== Provided data
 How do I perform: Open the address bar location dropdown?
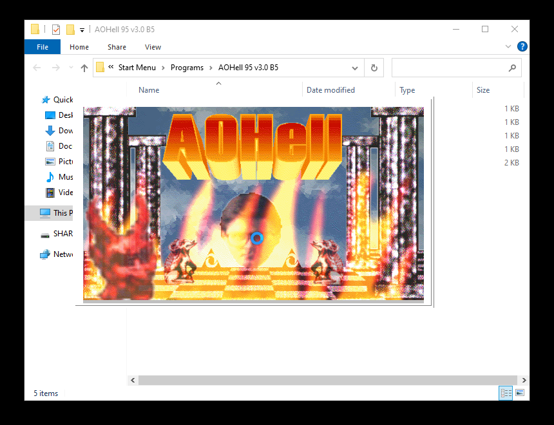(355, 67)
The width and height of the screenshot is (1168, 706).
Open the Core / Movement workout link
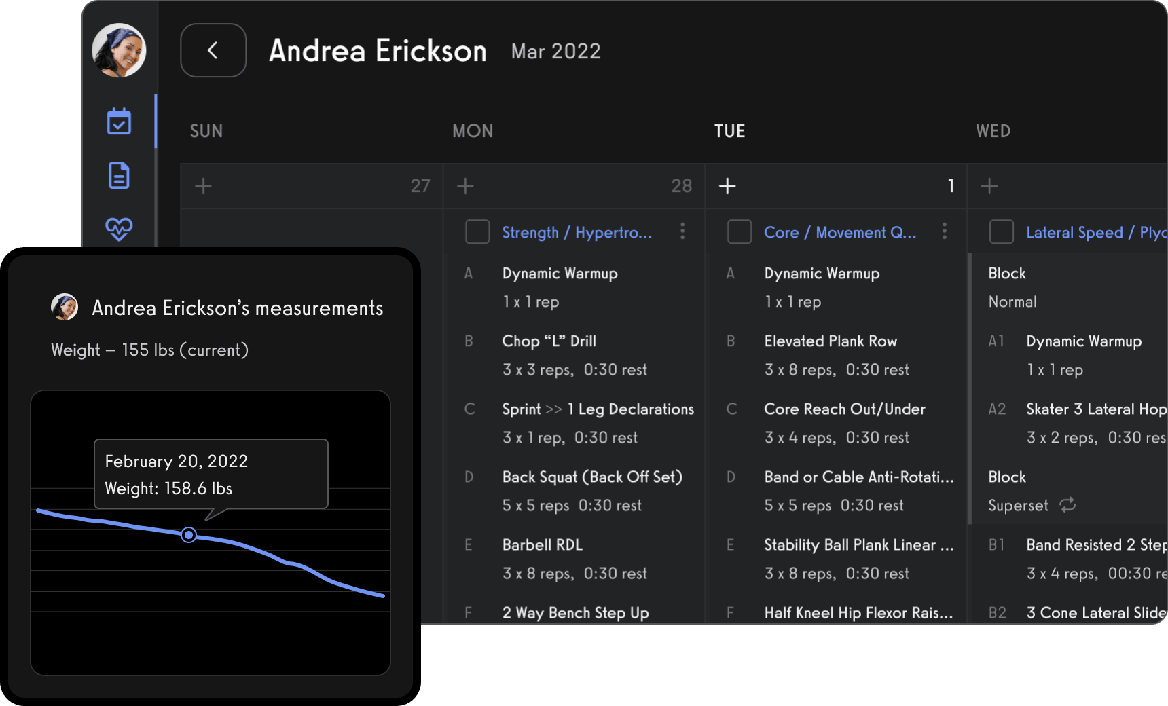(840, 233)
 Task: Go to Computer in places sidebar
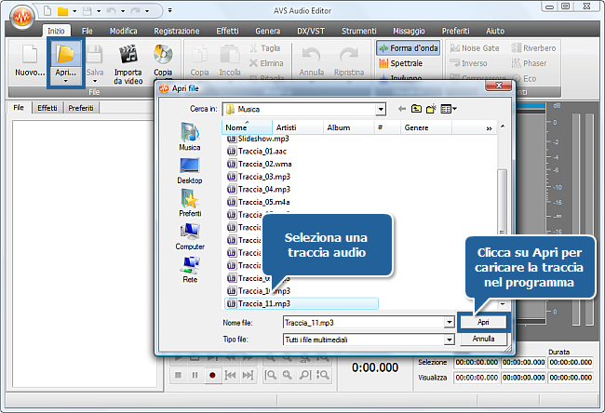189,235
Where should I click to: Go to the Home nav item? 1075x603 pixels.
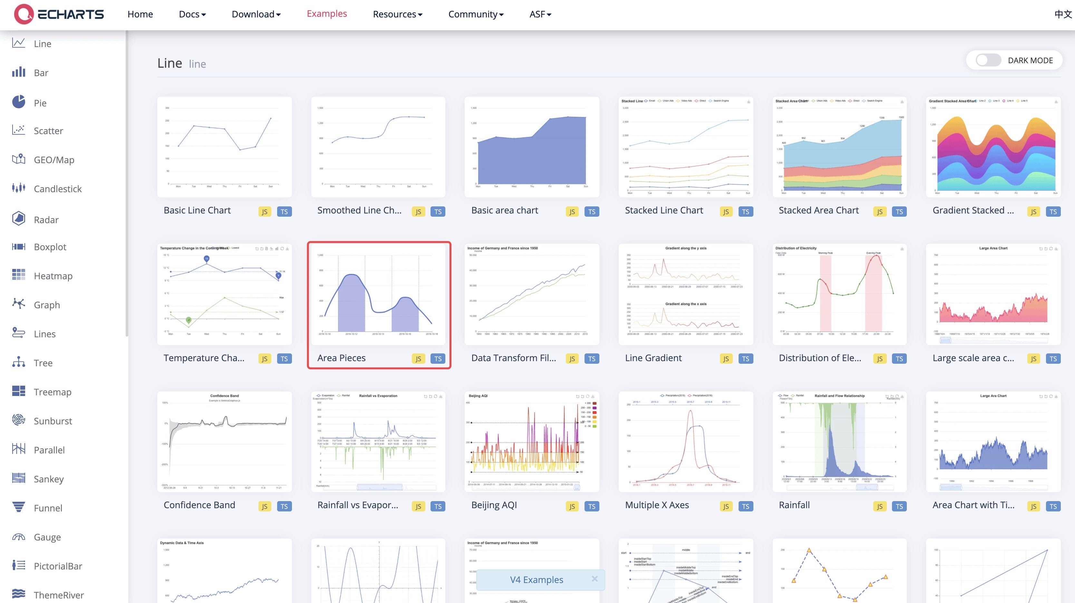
====
Assignment: Retype every record above exactly as written, but leave out the pictures.

Solution for this task:
 How do I perform: Open the address bar location dropdown?
(355, 67)
The width and height of the screenshot is (1168, 706).
Open the Core / Movement workout link
(840, 233)
 Task: Go to Computer in places sidebar
189,235
Where should I click to: Go to the Home nav item? 1075x603 pixels.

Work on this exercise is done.